▸ **Dataset entries**:
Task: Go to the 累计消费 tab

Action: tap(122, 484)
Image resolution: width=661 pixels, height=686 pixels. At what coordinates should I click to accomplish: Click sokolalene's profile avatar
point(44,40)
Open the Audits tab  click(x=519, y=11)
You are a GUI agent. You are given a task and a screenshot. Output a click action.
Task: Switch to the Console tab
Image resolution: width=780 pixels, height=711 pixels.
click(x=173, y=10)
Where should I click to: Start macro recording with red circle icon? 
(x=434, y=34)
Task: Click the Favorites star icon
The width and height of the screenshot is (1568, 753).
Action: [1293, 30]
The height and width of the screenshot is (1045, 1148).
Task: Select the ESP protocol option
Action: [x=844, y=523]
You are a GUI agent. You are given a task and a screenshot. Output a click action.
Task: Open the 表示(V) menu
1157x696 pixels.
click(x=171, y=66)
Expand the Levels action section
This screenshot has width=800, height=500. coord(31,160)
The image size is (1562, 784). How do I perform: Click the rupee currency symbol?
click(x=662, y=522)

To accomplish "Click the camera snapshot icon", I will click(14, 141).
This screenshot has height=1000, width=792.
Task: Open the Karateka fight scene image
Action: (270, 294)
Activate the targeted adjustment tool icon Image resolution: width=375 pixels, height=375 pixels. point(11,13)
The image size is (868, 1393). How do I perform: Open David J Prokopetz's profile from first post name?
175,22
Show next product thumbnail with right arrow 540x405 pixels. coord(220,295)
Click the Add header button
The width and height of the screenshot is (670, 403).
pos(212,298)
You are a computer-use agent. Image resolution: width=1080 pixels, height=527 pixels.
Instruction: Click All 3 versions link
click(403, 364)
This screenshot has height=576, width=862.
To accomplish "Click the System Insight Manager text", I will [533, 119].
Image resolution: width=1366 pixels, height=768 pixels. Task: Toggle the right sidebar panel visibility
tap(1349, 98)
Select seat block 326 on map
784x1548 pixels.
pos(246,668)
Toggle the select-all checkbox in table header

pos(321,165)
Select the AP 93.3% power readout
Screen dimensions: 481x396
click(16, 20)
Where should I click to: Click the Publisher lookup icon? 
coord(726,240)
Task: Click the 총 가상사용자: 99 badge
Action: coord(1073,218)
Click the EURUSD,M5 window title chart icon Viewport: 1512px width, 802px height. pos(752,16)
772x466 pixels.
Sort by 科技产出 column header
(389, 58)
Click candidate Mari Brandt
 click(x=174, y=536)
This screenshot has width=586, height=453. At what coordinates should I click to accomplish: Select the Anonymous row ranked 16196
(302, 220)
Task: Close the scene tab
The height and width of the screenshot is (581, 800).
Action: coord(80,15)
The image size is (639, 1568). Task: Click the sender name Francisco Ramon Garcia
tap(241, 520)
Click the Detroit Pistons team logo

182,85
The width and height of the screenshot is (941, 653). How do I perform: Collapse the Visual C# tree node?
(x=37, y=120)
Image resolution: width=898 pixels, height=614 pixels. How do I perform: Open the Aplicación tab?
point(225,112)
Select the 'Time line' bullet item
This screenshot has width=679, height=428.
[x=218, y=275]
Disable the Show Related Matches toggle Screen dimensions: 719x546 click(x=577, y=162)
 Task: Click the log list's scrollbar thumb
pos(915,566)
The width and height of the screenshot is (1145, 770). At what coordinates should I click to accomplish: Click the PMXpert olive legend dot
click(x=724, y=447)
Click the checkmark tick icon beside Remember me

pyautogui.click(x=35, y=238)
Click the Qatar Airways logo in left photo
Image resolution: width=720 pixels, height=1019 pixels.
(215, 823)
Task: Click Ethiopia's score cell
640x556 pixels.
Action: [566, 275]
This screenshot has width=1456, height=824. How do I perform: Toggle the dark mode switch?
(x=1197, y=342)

▸ **What is needed**: Output the entries above in their entirety, exactly as written.

▸ **Result**:
Task: Go to the 累计消费 tab

Action: tap(122, 484)
Image resolution: width=661 pixels, height=686 pixels. At what coordinates should I click to accomplish: Click sokolalene's profile avatar
point(44,40)
Open the Audits tab  click(x=519, y=11)
You are a GUI agent. You are given a task and a screenshot. Output a click action.
Task: Switch to the Console tab
Image resolution: width=780 pixels, height=711 pixels.
click(x=173, y=10)
Where should I click to: Start macro recording with red circle icon? 
(x=434, y=34)
Task: Click the Favorites star icon
The width and height of the screenshot is (1568, 753).
Action: [1293, 30]
The height and width of the screenshot is (1045, 1148).
Task: Select the ESP protocol option
Action: [x=844, y=523]
You are a GUI agent. You are given a task and a screenshot. Output a click action.
Task: Open the 表示(V) menu
1157x696 pixels.
click(x=171, y=66)
Expand the Levels action section
This screenshot has width=800, height=500. coord(31,160)
The image size is (1562, 784). How do I perform: Click the rupee currency symbol?
click(x=662, y=522)

To accomplish "Click the camera snapshot icon", I will click(14, 141).
This screenshot has height=1000, width=792.
Task: Open the Karateka fight scene image
Action: (270, 294)
Activate the targeted adjustment tool icon Image resolution: width=375 pixels, height=375 pixels. point(11,13)
The image size is (868, 1393). How do I perform: Open David J Prokopetz's profile from first post name?
175,22
Show next product thumbnail with right arrow 540x405 pixels. coord(220,295)
Click the Add header button
The width and height of the screenshot is (670, 403).
pos(212,298)
You are a computer-use agent. Image resolution: width=1080 pixels, height=527 pixels.
Instruction: Click All 3 versions link
click(403, 364)
This screenshot has height=576, width=862.
To accomplish "Click the System Insight Manager text", I will [533, 119].
Image resolution: width=1366 pixels, height=768 pixels. Task: Toggle the right sidebar panel visibility
tap(1349, 98)
Select seat block 326 on map
784x1548 pixels.
pos(246,668)
Toggle the select-all checkbox in table header

pos(321,165)
Select the AP 93.3% power readout
Screen dimensions: 481x396
click(16, 20)
Where should I click to: Click the Publisher lookup icon? 
coord(726,240)
Task: Click the 총 가상사용자: 99 badge
Action: coord(1073,218)
Click the EURUSD,M5 window title chart icon Viewport: 1512px width, 802px height. pos(752,16)
772x466 pixels.
Sort by 科技产出 column header
(389, 58)
Click candidate Mari Brandt
 click(x=174, y=536)
This screenshot has width=586, height=453. At what coordinates should I click to accomplish: Select the Anonymous row ranked 16196
(302, 220)
Task: Close the scene tab
The height and width of the screenshot is (581, 800).
Action: coord(80,15)
The image size is (639, 1568). Task: Click the sender name Francisco Ramon Garcia
tap(241, 520)
Click the Detroit Pistons team logo

182,85
The width and height of the screenshot is (941, 653). How do I perform: Collapse the Visual C# tree node?
(x=37, y=120)
Image resolution: width=898 pixels, height=614 pixels. How do I perform: Open the Aplicación tab?
point(225,112)
Select the 'Time line' bullet item
This screenshot has width=679, height=428.
[x=218, y=275]
Disable the Show Related Matches toggle Screen dimensions: 719x546 click(x=577, y=162)
 Task: Click the log list's scrollbar thumb
pos(915,566)
The width and height of the screenshot is (1145, 770). At what coordinates should I click to accomplish: Click the PMXpert olive legend dot
click(x=724, y=447)
Click the checkmark tick icon beside Remember me

pyautogui.click(x=35, y=238)
Click the Qatar Airways logo in left photo
Image resolution: width=720 pixels, height=1019 pixels.
(215, 823)
Task: Click Ethiopia's score cell
640x556 pixels.
Action: [566, 275]
This screenshot has width=1456, height=824. How do I perform: Toggle the dark mode switch?
(x=1197, y=342)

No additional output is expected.